Ballooning breasts—that problem is easily solved. The more difficult-to-solve problem is your fiancé's selfishness and his disregard for the feelings and sexual self-esteem of the woman he claims to love. I'm happy to defend boys who watch a little porn—I'm happy to defend girls who do the same—but my defense of porn consumption is premised upon the consumer being both moderate and considerate. There are times when you just want to crank one out (while watching a little porn), there are times when masturbation (while watching a little porn) meets a need that partnered sex cannot, there are times when a person wants the release of orgasm (while watching a little porn) without having to engage with another human being who has their own wants, needs, and demands. But it's not okay to choose porn—and dirty boxer shorts (ugh)—over a waiting and willing partner again and again and again.

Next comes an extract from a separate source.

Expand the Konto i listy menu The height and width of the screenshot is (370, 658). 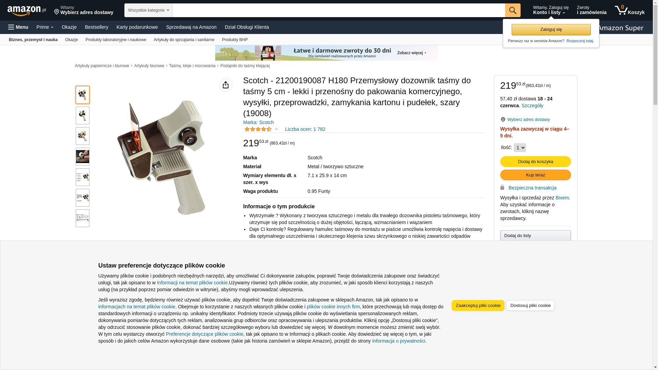[550, 10]
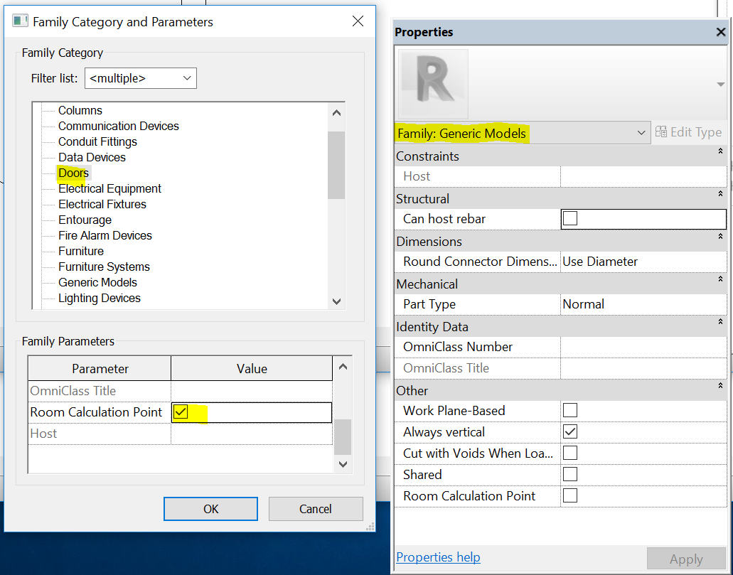Click the OK button

[210, 509]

So, again, the problem isn't that your fiancé watches porn. Everyone's fiancé does. The problem is your fiancé's's lack of consideration the feelings and needs of his fiancée.

Don't marry this guy if you can't get him to see—maybe with the help of a kink-positive couples counselor—that what he's doing is hurtful and unnecessary. (His fiancée is ready, wiling, and able to indulge him.) You're clearly willing to meet his needs, AHTC, but he doesn't seem the least bit concerned about yours. If he can't pull his head out of his ass, his eyes off those videos, and his dick out of those dirty boxer shorts and show his love for you... don't marry him.